Selecting runs to compare
On the analysis detail page, select multiple runs using the checkboxes in the runs list, then click Compare.
The compare page opens with all selected runs.
View modes
Two display modes available at the top:
| Mode | When to use |
|---|
| Overlay | Put all runs on the same chart with different colors. Best for spotting differences quickly. |
| Side-by-side | Each run gets its own panel. Best for examining each one in detail. |
Comparing PCA runs
The compare page shows:
- Metrics table: components, suggested count, variance at suggested, sample count, preprocessing, outliers
- Scree plot: explained variance per component, one line per run
- Scores plot: PC1 vs PC2 (configurable axes), all points coloured by run
- Loadings plot: spectral loadings for the selected PC, one line per run
- Outliers plot: T² vs Q residuals, all points overlaid
In side-by-side mode, the same plots appear once per run, with shared axes controls at the top so you can change the PC selection across all panels at once.

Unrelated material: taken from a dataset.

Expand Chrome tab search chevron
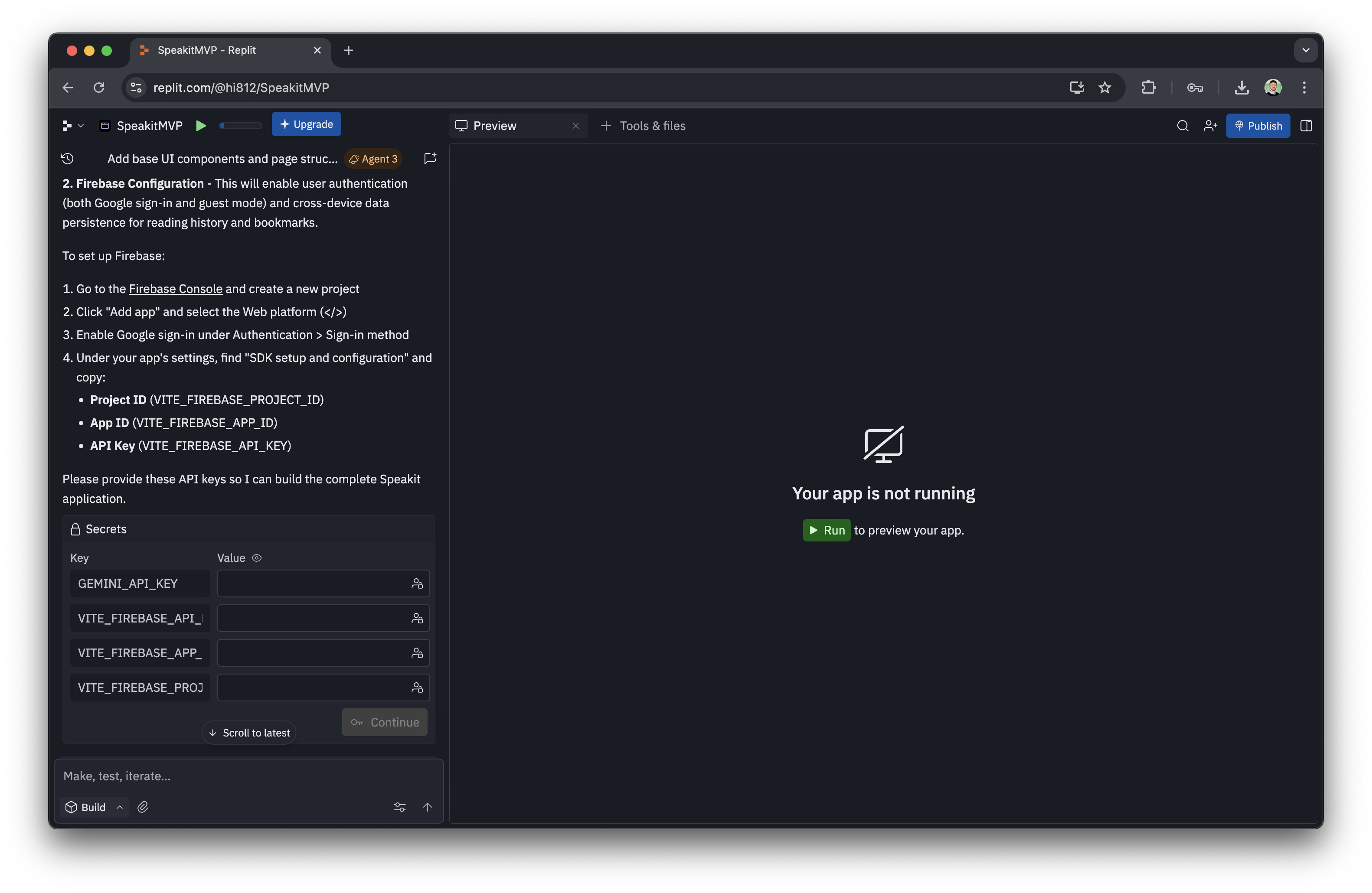Image resolution: width=1372 pixels, height=893 pixels. pos(1306,50)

The fastest way to choose preprocessing: compare the scree plots of multiple runs. The pipeline that captures the most variance in the first few components is usually the best choice.
Comparing t-SNE runs
t-SNE compare shows each run’s 2D embedding.
In overlay mode, all points appear on the same plot, coloured by run. This is rarely useful because t-SNE coordinates are not comparable between runs (different random initializations).

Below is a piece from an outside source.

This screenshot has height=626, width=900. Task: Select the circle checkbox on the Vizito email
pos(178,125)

In side-by-side mode, each run gets its own panel. This is the right way to compare t-SNE runs: look at the cluster structure of each map, ignore the absolute positions.
The compare page shows the warning: “t-SNE spaces are independent per run. Embeddings are not directly comparable.” This means cluster shapes matter, not coordinates.
Comparing K-Means runs
K-Means compare shows:
- Metrics table: k, silhouette, inertia, sample count for each run
- Cluster sizes: bar chart per run showing how samples split
Use this to find the value of k with the highest silhouette and balanced cluster sizes.

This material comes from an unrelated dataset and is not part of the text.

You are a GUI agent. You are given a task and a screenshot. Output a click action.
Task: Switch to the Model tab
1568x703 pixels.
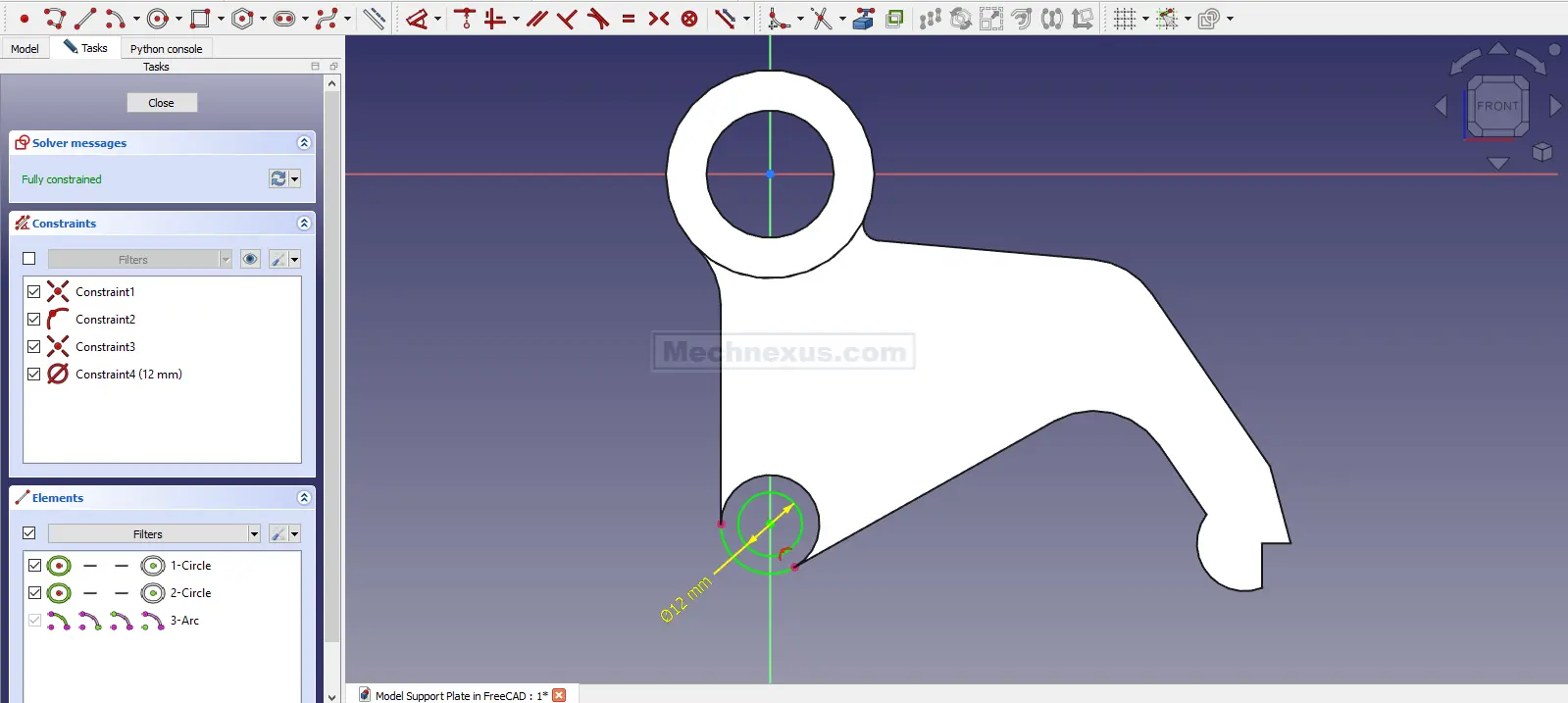(25, 48)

Tips for effective comparison
Compare runs that differ in only one thing. If you change preprocessing AND method between runs, you can’t tell which change caused the difference. Make one change at a time.
Keep at most 4 runs in a comparison. More than that becomes hard to read in overlay mode.
Promote a winning run. Once you find the best preprocessing pipeline, use it as the starting point for your supervised experiments.